§ **原文抜粋**:
·····
プレジデントオンライン / 2022年7月29日 9時15分

※写真はイメージです - 写真=iStock.com/mi-viri

自律神経研究の第一人者として知られる小林弘幸・順天堂大学医学部教授は日本初の「便秘外来」を開設し、1万人以上の患者を診てきた。腸内環境が改善するだけで、5~10kgのダイエットに成功する人がたくさんいるというのだが、いったいどういうことなのか──。(第3回/全3回)

※本稿は、小林弘幸『自律神経を整える』(プレジデント社)の一部を再編集したものです。

■自律神経と腸の密接な関係

自律神経と腸は、互いにコントロールし合う、切っても切れない関係にあります。

自律神経が腸に与える影響については、皆さんも日常的に実感しているところではないでしょうか。

たとえば、大事な仕事のプレゼンテーションや習い事の発表会の前日などに、緊張やプレッシャーでお腹が痛くなったことはありませんか。また、ストレスフルな日々が続くことで、便秘や下痢をしたり、それらを交互に繰り返したりしたことはないでしょうか。

これらは、ストレスなどにより自律神経のバランスが崩れた結果、腸に悪い影響が現れてしまった典型的な現象です。

■腸の状態が自律神経に影響を及ぼす

しかし、ストレスが解消されて自律神経のバランスが整ってくると、腸の調子は自然とよくなっていきます。自律神経によって腸がコントロールされ、本来の働きを取り戻すからです。

逆に、腸の状態が自律神経に影響を与えてもいます。

不規則な生活が続いたり、食生活が乱れて便秘になったりするなどして、腸内環境が悪化すると、ドロドロの血液が全身を巡ることになります。栄養がきちんと吸収されず、余ったものが脂肪となって肥満を招いたり、老廃物が蓄積して全身がだるくなったり、肌が荒れたりします。

その結果、イライラしたり、神経質になったりして、交感神経が過剰に優位になり自律神経のバランスは大きく崩れます。

■自律神経と腸内環境の好循環を目指す

腸内環境がよい状態になれば、サラサラな血液が全身の細胞に行き渡って、低下していた副交感神経の働きが高まりますから、自律神経のバランスも自然と安定していきます。

つまり、自律神経が乱れると腸内環境は悪化し、腸内環境が悪いと自律神経のバランスも崩れていきます。そして、自律神経が整えば腸内環境が改善され、腸内環境が整えば自律神経のバランスもよくなっていくのです。

私たちは「自律神経が整う」「腸内環境がよい」という好循環を目指すべきであることはいうまでもありません。

ぜひ皆さんに覚えておいていただきたいのは、自律神経を整えるための方法はさまざまありますが、中でも、腸内環境を整えることは自律神経を整えるための土台づくりだということです。
·····
§ **必要な作業 1**:
自律神経と腸に関する記事について、次の問いに答えてください。
(a) 小林弘幸教授が開設した日本初の外来は何ですか。
(b) 腸内環境が悪化すると、どのような血液が全身を巡るとされていますか。
(c) 腸内環境を整えることは、自律神経を整えるための何だと述べられていますか。
§ **必要な作業 2**: 自律神経と腸に関する記事を、最後の文の後から書き継いでください。

§ **演習データ**:
·····
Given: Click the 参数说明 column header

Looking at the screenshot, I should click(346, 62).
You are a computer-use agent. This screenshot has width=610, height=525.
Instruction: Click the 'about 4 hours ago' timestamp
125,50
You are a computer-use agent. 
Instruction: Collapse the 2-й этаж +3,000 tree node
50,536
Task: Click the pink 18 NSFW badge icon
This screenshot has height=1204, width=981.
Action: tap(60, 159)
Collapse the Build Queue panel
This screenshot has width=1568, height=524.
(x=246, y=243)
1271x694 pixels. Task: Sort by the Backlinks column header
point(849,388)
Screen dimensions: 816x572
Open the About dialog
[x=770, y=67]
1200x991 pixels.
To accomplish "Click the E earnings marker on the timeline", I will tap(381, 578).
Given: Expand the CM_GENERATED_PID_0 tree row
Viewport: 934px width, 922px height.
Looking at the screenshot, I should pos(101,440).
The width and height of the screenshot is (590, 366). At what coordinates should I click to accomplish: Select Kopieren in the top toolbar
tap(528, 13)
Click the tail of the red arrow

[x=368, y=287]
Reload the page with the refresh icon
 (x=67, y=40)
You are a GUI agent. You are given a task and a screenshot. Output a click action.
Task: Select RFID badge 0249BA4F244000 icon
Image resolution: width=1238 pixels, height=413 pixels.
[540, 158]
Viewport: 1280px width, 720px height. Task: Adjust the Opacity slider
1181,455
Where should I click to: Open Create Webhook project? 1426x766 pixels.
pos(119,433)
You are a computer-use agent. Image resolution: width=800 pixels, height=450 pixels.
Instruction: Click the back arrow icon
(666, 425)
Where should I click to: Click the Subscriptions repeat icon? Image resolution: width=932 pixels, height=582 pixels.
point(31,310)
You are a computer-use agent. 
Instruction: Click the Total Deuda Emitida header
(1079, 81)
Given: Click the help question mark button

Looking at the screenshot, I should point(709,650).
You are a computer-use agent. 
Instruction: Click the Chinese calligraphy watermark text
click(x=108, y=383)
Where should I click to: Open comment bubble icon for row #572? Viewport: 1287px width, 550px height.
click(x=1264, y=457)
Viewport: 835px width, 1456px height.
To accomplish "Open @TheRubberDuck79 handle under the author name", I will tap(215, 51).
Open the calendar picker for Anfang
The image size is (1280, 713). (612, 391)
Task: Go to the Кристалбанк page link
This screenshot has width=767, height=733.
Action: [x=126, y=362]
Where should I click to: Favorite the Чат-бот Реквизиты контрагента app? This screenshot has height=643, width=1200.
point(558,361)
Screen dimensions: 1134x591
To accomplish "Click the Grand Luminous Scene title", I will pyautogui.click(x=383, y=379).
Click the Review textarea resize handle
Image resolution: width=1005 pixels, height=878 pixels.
·····
§ **出力結果 1**:
(a) 便秘外来
(b) ドロドロの血液
(c) 土台づくり

§ **出力結果 2**:
腸内環境が整っていてこそ、乱れてしまった自律神経のバランスを迅速に整え直すことができるのです。

■「日光」と「腸」が交感神経のスイッチを入れる

私たちの体は、夜寝ている間は副交感神経が優位になっていて、明け方に近づくにつれて徐々に交感神経優位に切り替わっていきます。

その切り替えのきっかけ、スイッチとなるものが2つあります。

1つは、朝、日光を浴びること。これによって体内時計が「朝モード」に調整され、交感神経が活性化します。

そして、もう1つのきっかけは「腸」です。

朝目覚めたときに朝食をとると、胃腸に刺激が与えられ、腸が動き出して全身に血液が巡り始めます。すると交感神経が高まり、眠っていた間に優位になっていた副交感神経との切り替えが行われます。その後、腸の蠕動(ぜんどう)運動が活発になると、今度は副交感神経が高まって、過剰に低下するのを抑えてくれます。

副交感神経と交感神経のいずれも過剰にならないように、腸が2つの神経をスムーズかつバランスよく切り替える“きっかけ”をつくっているのです。

腸は、交感神経と副交感神経とのバランスを整えるだけでなく、1日のサイクルの中での交感神経と副交感神経とのスムーズな切り替えにも一役買っているということです。

■腸は「血液の質」をつくる

ところで、そもそも「腸」は何をしている臓器なのでしょうか。

口から取り入れ、胃を通って小腸にたどり着いた食べ物は、小腸で本格的に消化され、栄養として吸収されます。そして、吸収されずに残った栄養分のかすが大腸に到達すると腸内細菌が働いて、便を形成して体外に排出します。

小林弘幸『自律神経を整える』(プレジデント社)
小林弘幸『自律神経を整える』(プレジデント社)

これが、皆さんがよくご存じの「腸の消化・吸収・排泄機能」の流れで、腸が「消化器官」である所以(ゆえん)です。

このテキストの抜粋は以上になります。